To demonstrate this we can use the cProfile library to investigate the difference in run-time. First let us try it with the 45454 iterations in the hash function.

import hashlib
import base64
import cProfile

def crack_password(entropy, iterations, salt):
    alphabet = "abcdefghijklmnopqrtsuvwxyz"
    for c1 in alphabet:
        for c2 in alphabet:
            password = str.encode(c1 + c2)
            value = base64.b64encode(hashlib.pbkdf2_hmac('sha512', password, salt, iterations, 128))
            if value == entropy:
                return password

entropy = "kRqabDBsvkyAhpzzVWJtdqbtqgkgNPwr5gqWG6jvw73hxc7CCvC4E33WyR5bxKmAXG5vAG9/ue+DC7BYLHRfOTE/dLKSMdpE9RFH7ZlTp7GHdH5b5vaqQCcKlXAwkky786zvpucDIgGGTOyw6kKB5hqIXLX9chDvcPQksVrjmUs=".encode()
iterations = 45454
salt = base64.b64decode("6VuJKkHVTdDelbNMPBxzw7INW2NkYlR/LoW4OL7kVAI=".encode())
cProfile.run("crack_password(entropy, iterations, salt)")

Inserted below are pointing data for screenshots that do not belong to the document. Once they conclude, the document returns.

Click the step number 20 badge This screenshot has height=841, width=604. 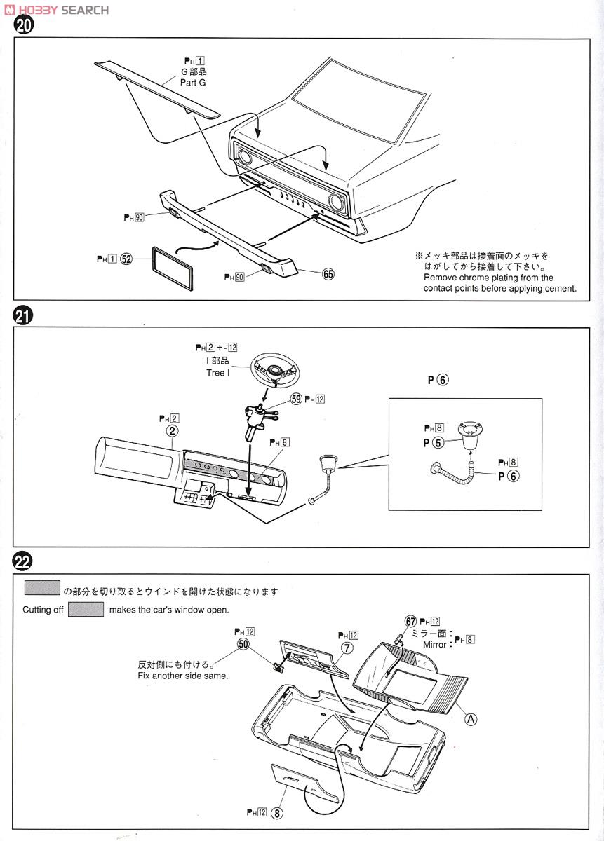(23, 27)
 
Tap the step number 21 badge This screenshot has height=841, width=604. (23, 317)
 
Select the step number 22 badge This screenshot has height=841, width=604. (23, 561)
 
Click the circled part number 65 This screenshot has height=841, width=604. (328, 274)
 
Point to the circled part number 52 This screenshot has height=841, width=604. (126, 259)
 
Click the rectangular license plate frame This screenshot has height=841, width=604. (171, 267)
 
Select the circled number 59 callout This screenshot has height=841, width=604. (296, 399)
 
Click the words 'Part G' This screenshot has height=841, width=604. (194, 82)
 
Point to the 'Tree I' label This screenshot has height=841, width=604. (217, 373)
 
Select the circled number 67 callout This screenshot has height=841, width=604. (411, 622)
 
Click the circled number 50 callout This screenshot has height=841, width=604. (243, 643)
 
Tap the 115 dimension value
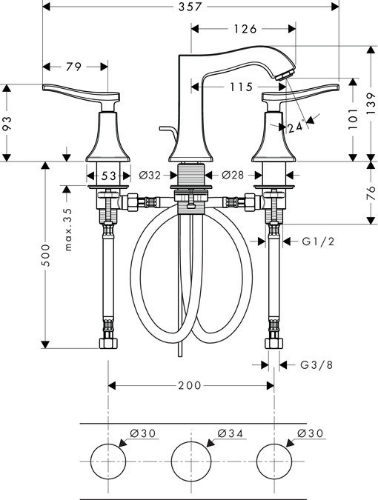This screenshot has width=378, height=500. tap(239, 87)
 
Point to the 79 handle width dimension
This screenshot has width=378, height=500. tap(73, 67)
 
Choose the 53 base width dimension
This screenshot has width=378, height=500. tap(109, 176)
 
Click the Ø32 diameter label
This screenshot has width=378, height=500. tap(150, 176)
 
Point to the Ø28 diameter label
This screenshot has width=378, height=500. tap(232, 176)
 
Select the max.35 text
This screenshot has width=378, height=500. tap(68, 229)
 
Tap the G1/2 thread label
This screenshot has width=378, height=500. tap(316, 241)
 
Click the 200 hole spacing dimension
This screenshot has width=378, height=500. tap(191, 385)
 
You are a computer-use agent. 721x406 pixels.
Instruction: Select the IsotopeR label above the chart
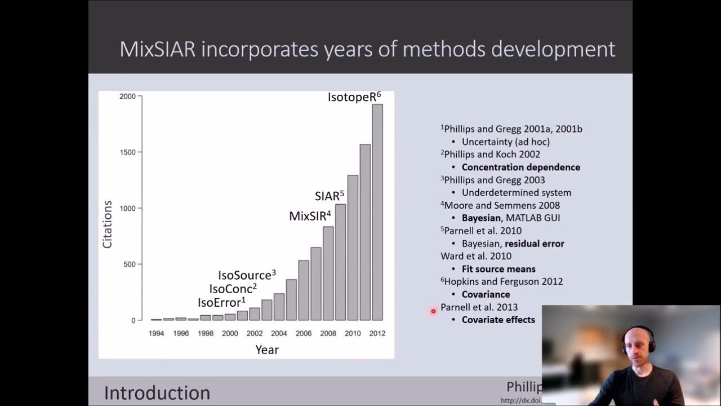pyautogui.click(x=354, y=97)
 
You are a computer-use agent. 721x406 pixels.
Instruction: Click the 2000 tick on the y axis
pyautogui.click(x=127, y=96)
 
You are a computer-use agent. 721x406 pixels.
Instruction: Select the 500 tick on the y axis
pyautogui.click(x=129, y=264)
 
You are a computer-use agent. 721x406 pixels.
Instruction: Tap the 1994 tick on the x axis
pyautogui.click(x=157, y=333)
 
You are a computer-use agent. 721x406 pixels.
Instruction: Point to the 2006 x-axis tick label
pyautogui.click(x=304, y=333)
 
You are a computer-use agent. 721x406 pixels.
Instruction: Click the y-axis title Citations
pyautogui.click(x=107, y=224)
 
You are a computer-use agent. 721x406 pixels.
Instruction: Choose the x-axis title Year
pyautogui.click(x=267, y=350)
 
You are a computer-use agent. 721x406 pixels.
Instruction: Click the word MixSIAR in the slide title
pyautogui.click(x=157, y=50)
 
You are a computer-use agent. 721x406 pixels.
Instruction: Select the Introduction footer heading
pyautogui.click(x=157, y=392)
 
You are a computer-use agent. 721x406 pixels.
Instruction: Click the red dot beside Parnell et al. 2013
pyautogui.click(x=433, y=311)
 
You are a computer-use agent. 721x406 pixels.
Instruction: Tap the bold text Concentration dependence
pyautogui.click(x=520, y=167)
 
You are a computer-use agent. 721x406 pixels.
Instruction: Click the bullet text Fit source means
pyautogui.click(x=498, y=269)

This results in a run time of.

        1    0.011    0.011   58.883   58.883 ShadowFile.py:6(crack_password)

About 1 minute.

If we change the number of iterations to 1.

import hashlib
import base64
import cProfile

def crack_password(entropy, iterations, salt):
    alphabet = "abcdefghijklmnopqrtsuvwxyz"
    for c1 in alphabet:
        for c2 in alphabet:
            password = str.encode(c1 + c2)
            value = base64.b64encode(hashlib.pbkdf2_hmac('sha512', password, salt, iterations, 128))
            if value == entropy:
                return password

entropy = "kRqabDBsvkyAhpzzVWJtdqbtqgkgNPwr5gqWG6jvw73hxc7CCvC4E33WyR5bxKmAXG5vAG9/ue+DC7BYLHRfOTE/dLKSMdpE9RFH7ZlTp7GHdH5b5vaqQCcKlXAwkky786zvpucDIgGGTOyw6kKB5hqIXLX9chDvcPQksVrjmUs=".encode()
iterations = 1
salt = base64.b64decode("6VuJKkHVTdDelbNMPBxzw7INW2NkYlR/LoW4OL7kVAI=".encode())
cProfile.run("crack_password(entropy, iterations, salt)")

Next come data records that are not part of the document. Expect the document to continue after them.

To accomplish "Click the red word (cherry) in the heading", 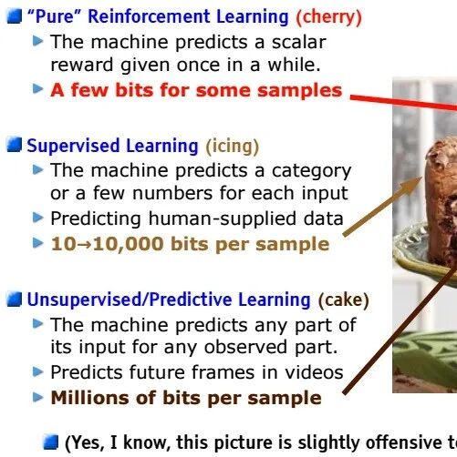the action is point(329,17).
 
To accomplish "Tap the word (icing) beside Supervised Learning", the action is point(233,147).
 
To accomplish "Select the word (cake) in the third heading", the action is point(343,300).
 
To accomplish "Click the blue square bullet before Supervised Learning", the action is point(15,145).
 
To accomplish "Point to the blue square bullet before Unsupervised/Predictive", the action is point(15,300).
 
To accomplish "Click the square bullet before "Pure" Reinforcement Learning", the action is point(15,16).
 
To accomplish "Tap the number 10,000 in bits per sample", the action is point(128,245).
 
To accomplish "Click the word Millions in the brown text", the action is point(90,398).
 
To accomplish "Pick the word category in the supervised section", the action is point(311,171).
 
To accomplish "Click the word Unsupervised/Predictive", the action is point(169,300).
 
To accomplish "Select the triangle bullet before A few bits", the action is point(38,88).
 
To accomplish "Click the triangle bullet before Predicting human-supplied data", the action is point(38,218).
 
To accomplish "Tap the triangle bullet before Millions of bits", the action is point(38,397).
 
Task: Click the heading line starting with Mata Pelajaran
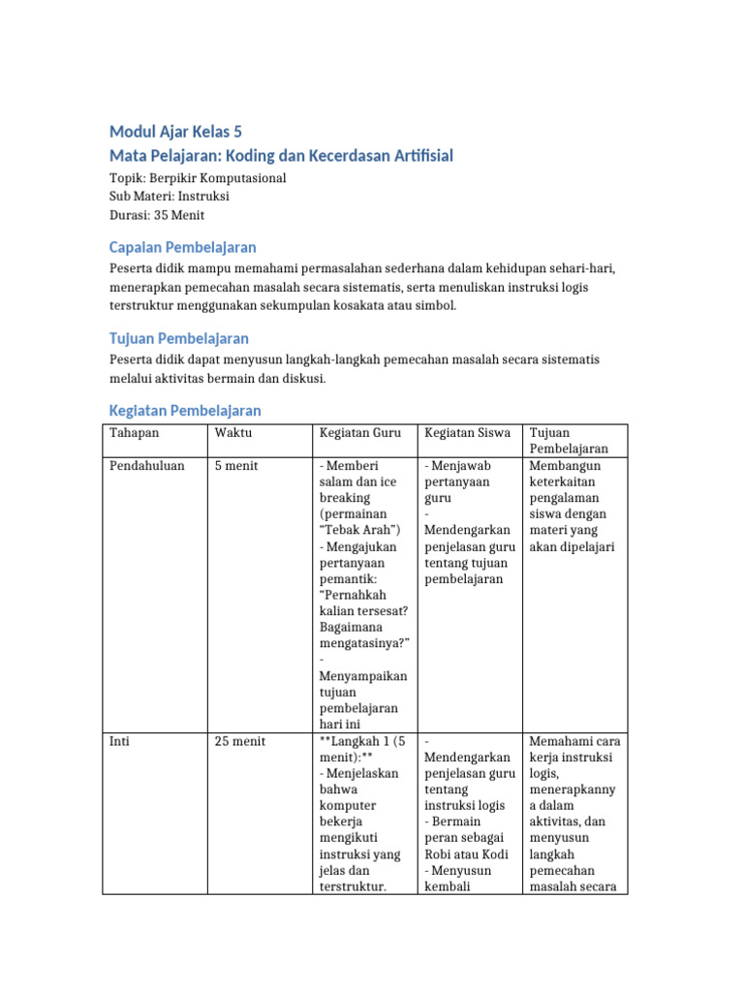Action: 281,156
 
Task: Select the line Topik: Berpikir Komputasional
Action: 198,178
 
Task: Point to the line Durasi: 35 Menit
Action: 157,215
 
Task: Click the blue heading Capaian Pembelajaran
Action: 183,247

I guess you are not surprised it takes less than 1 second.

        1    0.002    0.002    0.010    0.010 ShadowFile.py:6(crack_password)

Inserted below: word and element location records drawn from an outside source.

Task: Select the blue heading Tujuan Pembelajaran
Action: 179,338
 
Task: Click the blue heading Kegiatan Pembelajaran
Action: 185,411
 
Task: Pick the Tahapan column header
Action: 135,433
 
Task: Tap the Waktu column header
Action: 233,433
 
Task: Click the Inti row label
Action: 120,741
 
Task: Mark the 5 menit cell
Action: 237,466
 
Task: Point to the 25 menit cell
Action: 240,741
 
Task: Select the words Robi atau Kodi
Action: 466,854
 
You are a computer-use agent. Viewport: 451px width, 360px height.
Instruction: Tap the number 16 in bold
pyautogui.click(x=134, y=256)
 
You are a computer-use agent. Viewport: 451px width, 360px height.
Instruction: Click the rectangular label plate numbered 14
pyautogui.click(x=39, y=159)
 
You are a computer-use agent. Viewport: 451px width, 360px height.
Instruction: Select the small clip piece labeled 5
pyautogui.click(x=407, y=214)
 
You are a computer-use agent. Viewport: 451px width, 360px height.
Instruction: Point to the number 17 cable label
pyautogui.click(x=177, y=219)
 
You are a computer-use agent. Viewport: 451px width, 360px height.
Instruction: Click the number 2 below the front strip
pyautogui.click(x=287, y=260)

Hence, you can check way more passwords if only iterated 1 time.

Why use a Salt?

This is interesting.

Well, say that another user used the password ‘password’ and there was no salt.

import hashlib
import base64
iterations = 45454
salt = base64.b64decode("".encode())
password = "password".encode()
value = hashlib.pbkdf2_hmac('sha512', password, salt, iterations, 128)
print(base64.b64encode(value))
b'kRqabDBsvkyAhpzzVWJtdqbtqgkgNPwr5gqWG6jvw73hxc7CCvC4E33WyR5bxKmAXG5vAG9/ue+DC7BYLHRfOTE/dLKSMdpE9RFH7ZlTp7GHdH5b5vaqQCcKlXAwkky786zvpucDIgGGTOyw6kKB5hqIXLX9chDvcPQksVrjmUs='

Then you would get the same hash value.

Hence, for each user password, there is a new random salt used.

How to proceed from here?

If you want to crack passwords, then I would recommend you use Hashcat.